◆ Data records:
+++++
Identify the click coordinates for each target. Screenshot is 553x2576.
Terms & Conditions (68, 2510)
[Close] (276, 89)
+++++
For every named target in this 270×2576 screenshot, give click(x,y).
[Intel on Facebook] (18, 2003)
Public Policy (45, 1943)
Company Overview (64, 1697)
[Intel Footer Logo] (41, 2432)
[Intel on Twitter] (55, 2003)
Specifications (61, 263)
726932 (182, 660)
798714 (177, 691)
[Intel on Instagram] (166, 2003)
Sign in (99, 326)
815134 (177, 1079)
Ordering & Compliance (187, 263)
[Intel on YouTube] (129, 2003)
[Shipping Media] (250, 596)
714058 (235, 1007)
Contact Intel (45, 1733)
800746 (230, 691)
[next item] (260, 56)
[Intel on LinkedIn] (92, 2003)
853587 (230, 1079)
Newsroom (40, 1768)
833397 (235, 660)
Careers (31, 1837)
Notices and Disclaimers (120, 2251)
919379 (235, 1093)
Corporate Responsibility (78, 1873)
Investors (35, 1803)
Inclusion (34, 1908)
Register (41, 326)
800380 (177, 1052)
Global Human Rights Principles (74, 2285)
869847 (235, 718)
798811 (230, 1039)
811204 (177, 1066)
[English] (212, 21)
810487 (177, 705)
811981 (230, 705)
+++++
◆ What the task requires:
Scan the material above for the string "target", and copy every line where it is found.

◆ Result of this task:
Identify the click coordinates for each target. Screenshot is 553x2576.
For every named target in this 270×2576 screenshot, give click(x,y).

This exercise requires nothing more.